» RECORDS TO PROCESS:
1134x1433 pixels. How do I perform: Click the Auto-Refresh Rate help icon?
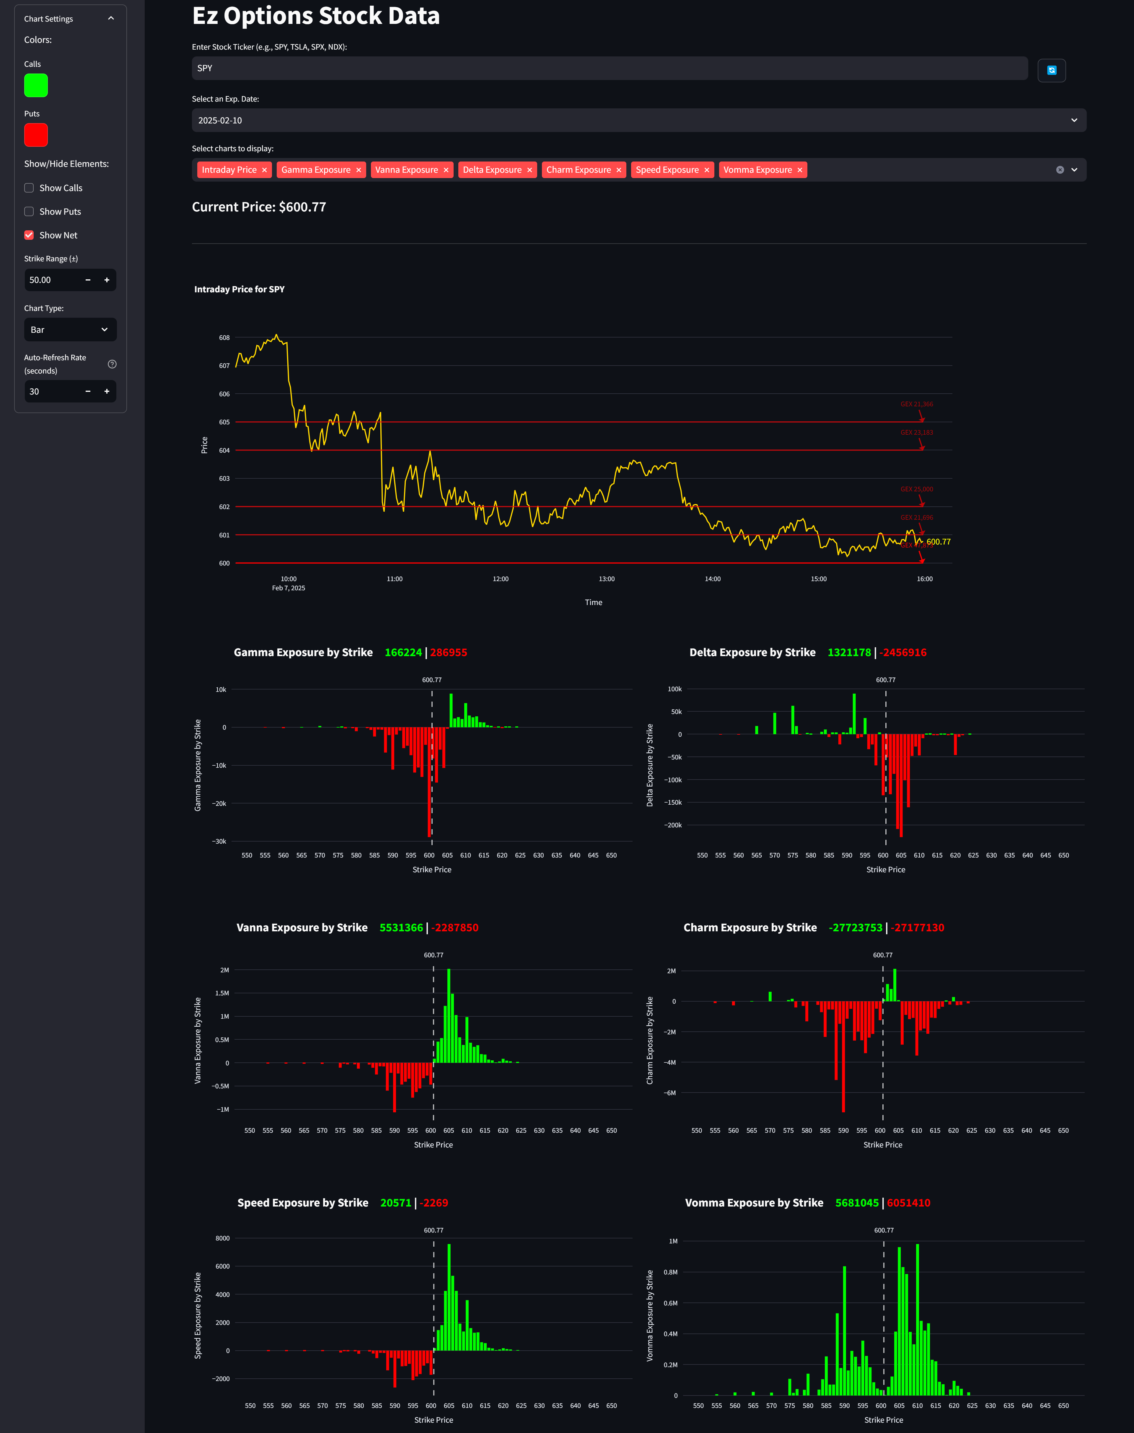(x=112, y=364)
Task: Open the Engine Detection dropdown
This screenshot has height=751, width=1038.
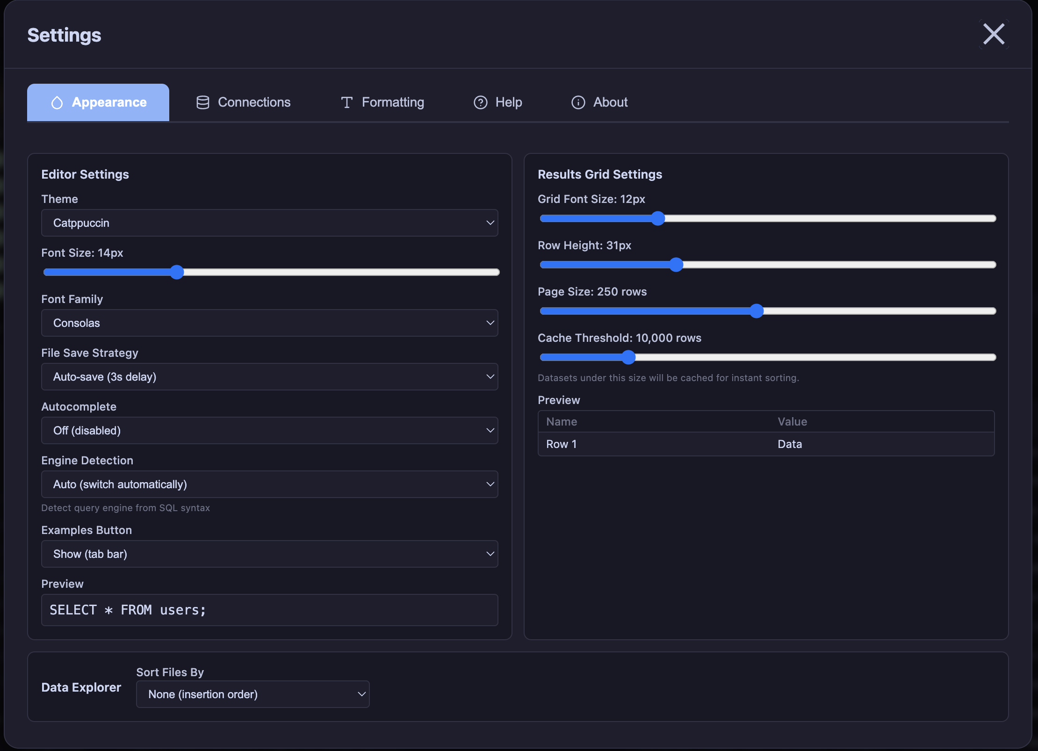Action: click(269, 484)
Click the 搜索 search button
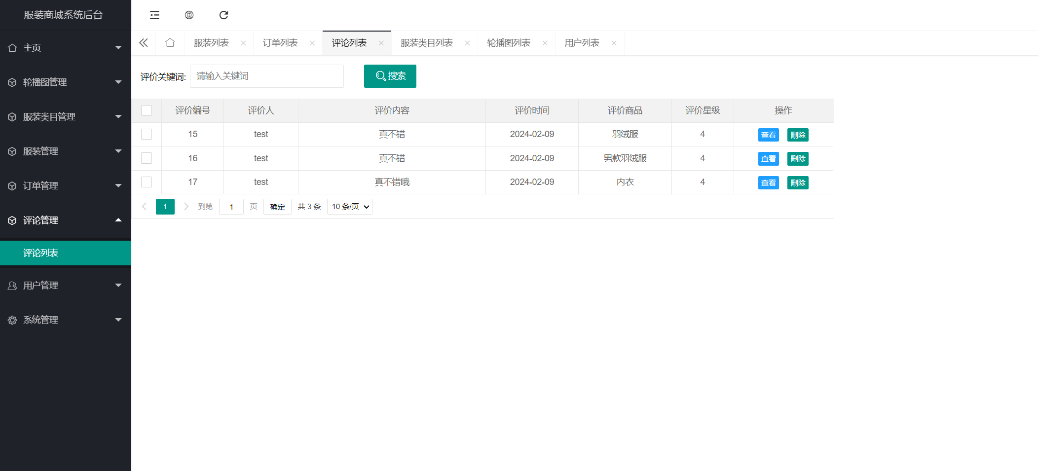This screenshot has height=471, width=1038. (x=390, y=76)
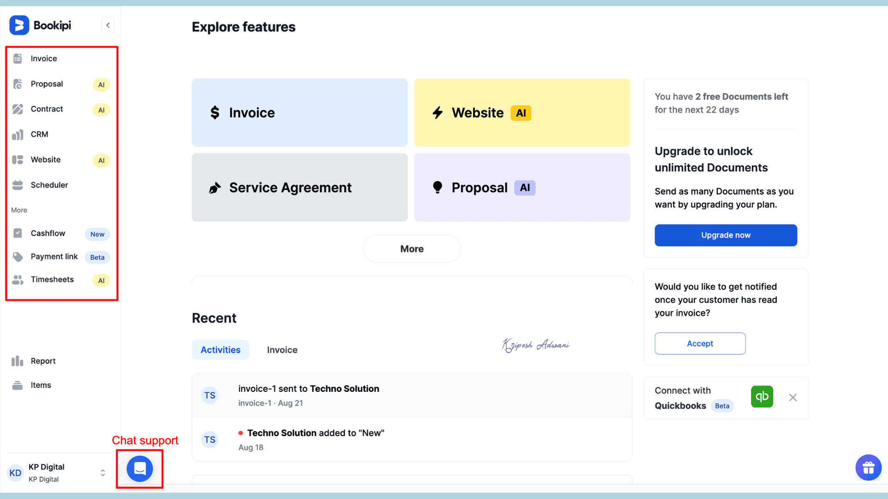Expand the KP Digital account switcher

(103, 473)
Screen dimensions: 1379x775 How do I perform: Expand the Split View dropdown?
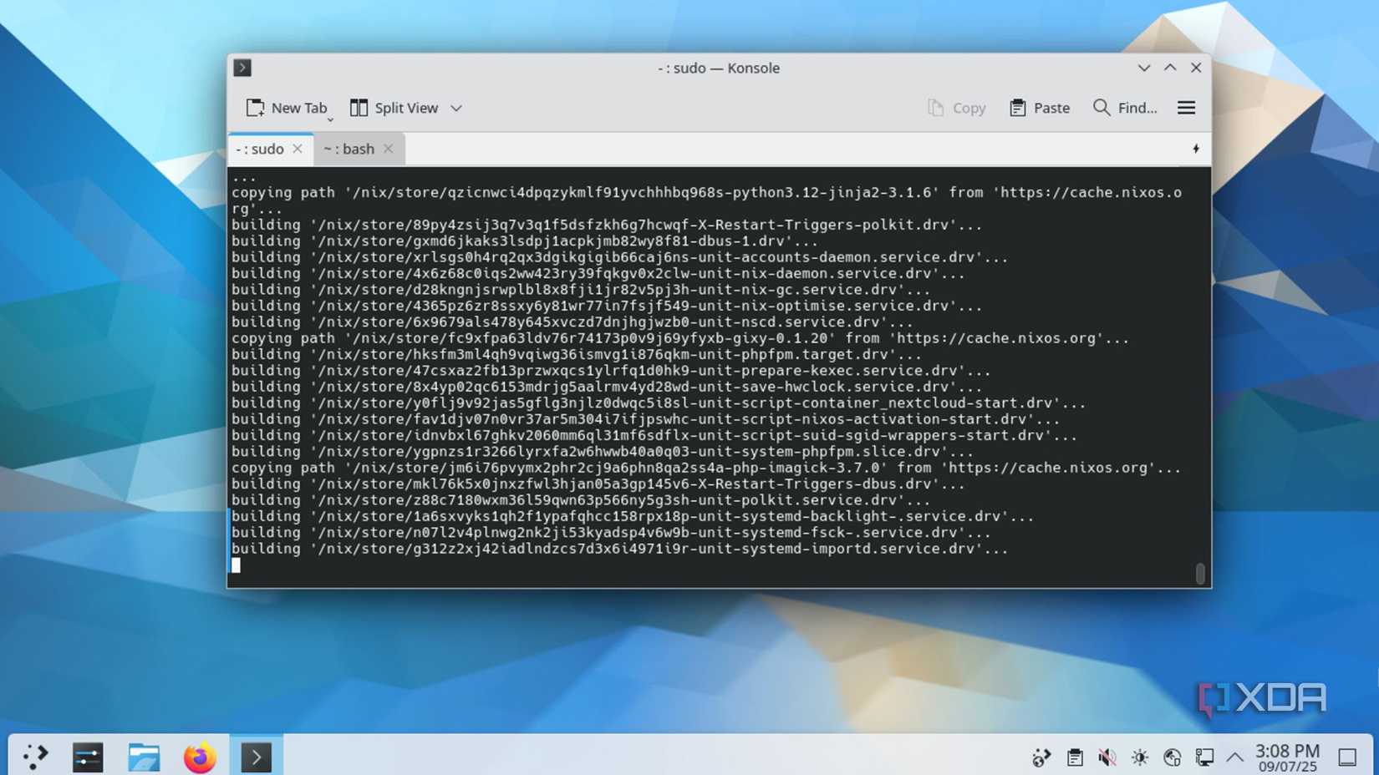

» EXERCISE GOAL:
With pictures left out, repeat exactly the lines from the one containing "Task: Open the Engine Detection dropdown" through the last line of the data above, inclusive, and nothing else.

» ANSWER:
Task: Open the Engine Detection dropdown
This screenshot has height=751, width=1038.
Action: click(269, 484)
Click the 搜索 search button
This screenshot has height=471, width=1038. (x=390, y=76)
Expand the KP Digital account switcher

(103, 473)
Screen dimensions: 1379x775 How do I perform: Expand the Split View dropdown?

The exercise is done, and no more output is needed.